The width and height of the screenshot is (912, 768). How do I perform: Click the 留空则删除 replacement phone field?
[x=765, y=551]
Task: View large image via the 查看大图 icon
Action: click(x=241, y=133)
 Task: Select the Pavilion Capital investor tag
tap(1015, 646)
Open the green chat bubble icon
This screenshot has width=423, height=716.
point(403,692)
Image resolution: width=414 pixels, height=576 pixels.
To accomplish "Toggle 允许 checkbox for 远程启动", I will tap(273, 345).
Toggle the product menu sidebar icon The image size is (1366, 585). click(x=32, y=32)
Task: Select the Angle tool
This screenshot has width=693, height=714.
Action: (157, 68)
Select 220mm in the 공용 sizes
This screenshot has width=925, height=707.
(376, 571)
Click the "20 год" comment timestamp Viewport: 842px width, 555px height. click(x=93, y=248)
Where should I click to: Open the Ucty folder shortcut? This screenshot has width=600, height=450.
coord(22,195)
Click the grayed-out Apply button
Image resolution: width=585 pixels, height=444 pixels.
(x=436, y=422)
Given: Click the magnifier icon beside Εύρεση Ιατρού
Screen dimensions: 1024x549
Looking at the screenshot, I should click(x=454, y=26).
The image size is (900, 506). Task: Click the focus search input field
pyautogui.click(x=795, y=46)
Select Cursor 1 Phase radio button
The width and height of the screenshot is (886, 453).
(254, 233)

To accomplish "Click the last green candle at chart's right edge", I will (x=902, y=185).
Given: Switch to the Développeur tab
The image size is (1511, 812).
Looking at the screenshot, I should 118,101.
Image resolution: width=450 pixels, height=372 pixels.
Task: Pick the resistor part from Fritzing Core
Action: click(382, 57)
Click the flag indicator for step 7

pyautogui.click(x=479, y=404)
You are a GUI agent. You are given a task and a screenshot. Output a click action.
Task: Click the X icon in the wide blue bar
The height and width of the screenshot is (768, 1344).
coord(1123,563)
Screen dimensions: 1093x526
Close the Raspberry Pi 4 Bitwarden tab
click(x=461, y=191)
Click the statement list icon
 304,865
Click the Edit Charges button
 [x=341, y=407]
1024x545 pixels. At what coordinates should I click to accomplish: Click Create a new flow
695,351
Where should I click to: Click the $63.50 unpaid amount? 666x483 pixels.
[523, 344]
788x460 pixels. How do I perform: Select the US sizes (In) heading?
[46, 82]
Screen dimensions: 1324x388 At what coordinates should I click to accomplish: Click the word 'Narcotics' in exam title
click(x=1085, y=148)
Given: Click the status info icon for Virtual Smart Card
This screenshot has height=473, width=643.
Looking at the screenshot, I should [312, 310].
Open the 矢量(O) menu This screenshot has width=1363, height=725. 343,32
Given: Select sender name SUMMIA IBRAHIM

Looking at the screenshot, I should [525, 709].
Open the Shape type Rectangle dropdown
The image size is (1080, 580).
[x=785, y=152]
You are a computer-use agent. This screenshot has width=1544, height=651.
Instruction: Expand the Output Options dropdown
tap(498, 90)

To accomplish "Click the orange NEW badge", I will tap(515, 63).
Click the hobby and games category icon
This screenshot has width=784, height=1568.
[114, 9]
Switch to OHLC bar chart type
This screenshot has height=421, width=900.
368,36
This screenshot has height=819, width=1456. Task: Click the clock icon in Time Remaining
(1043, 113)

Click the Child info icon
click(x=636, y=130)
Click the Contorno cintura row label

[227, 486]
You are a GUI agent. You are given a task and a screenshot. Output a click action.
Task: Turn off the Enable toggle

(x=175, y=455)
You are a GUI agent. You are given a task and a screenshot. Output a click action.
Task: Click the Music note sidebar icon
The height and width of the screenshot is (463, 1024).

◆ Problem
Among the lines of the data, some may include "chart" as a word or string; report how many, and nothing else.

◆ Expected answer
2